**Problem description**
Check each line of the entries. Copy the ones that contain the string "will".

**Data shown**

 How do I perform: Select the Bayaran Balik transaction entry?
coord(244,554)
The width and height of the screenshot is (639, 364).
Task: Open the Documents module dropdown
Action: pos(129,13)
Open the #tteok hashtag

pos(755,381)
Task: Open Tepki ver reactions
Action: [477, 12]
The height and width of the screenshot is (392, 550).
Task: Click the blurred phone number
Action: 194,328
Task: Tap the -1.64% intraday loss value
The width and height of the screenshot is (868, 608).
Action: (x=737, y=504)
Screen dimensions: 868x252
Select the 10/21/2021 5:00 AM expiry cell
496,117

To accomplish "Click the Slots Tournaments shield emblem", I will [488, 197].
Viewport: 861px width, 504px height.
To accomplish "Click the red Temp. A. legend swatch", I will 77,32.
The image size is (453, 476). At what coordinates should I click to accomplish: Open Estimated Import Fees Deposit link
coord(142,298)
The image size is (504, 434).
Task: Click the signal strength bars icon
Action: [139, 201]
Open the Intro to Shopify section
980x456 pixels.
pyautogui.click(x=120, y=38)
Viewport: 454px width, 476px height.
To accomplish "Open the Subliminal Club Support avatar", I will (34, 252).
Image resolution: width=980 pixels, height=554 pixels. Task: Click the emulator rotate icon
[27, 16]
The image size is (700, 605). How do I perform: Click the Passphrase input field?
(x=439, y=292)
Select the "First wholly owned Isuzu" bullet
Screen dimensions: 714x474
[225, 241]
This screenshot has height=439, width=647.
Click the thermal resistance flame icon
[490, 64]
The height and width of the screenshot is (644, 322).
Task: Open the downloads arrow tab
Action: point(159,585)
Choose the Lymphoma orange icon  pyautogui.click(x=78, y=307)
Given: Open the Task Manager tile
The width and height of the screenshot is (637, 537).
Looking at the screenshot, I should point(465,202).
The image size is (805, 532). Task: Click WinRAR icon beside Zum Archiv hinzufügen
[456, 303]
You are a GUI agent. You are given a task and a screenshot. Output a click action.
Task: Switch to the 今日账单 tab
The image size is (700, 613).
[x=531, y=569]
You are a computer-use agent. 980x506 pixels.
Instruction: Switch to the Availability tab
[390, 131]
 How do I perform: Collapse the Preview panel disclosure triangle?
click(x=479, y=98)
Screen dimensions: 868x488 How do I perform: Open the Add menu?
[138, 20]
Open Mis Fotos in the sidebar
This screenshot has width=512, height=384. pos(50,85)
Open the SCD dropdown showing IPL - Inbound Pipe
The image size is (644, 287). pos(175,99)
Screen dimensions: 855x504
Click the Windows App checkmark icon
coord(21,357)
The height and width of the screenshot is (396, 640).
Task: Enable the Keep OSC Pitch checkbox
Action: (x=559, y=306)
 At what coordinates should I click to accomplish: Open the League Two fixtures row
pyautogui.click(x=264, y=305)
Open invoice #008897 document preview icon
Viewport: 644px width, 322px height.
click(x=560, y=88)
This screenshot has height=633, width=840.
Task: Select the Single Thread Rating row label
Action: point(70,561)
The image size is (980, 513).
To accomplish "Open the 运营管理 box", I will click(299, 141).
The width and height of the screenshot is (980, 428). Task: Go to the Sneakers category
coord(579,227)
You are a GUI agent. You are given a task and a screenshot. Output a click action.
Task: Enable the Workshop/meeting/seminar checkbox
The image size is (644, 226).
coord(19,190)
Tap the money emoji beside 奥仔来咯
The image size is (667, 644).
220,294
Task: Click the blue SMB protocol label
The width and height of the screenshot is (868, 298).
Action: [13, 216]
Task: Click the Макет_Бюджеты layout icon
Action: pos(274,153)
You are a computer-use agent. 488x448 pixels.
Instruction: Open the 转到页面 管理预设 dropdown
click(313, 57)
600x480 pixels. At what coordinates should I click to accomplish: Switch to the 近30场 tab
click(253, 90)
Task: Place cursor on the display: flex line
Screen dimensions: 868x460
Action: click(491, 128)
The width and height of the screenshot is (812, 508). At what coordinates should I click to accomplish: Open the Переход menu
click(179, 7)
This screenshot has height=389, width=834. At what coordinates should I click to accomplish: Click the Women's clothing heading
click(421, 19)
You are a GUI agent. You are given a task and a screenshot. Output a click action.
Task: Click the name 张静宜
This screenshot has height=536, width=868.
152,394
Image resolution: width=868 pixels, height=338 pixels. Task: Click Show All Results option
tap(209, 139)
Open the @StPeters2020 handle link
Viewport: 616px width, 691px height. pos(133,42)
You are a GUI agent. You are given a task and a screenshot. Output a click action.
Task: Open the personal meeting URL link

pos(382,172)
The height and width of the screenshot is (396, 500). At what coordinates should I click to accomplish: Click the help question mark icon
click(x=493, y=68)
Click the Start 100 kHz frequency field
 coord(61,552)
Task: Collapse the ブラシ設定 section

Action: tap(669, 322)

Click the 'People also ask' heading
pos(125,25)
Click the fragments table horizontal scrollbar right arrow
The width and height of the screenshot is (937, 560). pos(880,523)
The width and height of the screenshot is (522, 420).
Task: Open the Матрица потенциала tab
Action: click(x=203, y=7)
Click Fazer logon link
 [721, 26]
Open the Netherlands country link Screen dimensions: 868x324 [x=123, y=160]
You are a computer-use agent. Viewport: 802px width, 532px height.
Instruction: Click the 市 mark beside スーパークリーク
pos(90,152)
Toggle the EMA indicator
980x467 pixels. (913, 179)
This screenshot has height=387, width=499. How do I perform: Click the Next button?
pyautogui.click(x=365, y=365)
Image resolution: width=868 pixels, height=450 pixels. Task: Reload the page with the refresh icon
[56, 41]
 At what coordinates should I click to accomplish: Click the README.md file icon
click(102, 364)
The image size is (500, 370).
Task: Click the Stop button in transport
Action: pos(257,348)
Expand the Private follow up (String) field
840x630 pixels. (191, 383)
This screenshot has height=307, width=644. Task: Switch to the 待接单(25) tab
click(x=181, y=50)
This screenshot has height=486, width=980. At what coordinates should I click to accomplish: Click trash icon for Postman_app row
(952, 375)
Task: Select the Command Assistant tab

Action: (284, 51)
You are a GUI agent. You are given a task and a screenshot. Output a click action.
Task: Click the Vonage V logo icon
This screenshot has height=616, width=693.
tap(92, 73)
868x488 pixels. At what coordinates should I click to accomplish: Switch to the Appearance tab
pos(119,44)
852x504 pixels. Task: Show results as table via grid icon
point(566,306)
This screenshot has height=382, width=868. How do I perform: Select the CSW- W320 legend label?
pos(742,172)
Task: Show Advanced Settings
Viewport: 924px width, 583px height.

**Exercise output**
To accomplish "Click the Slots Tournaments shield emblem", I will [488, 197].
To accomplish "Click the red Temp. A. legend swatch", I will 77,32.
To accomplish "Open the Subliminal Club Support avatar", I will (34, 252).
To accomplish "Open the 运营管理 box", I will click(299, 141).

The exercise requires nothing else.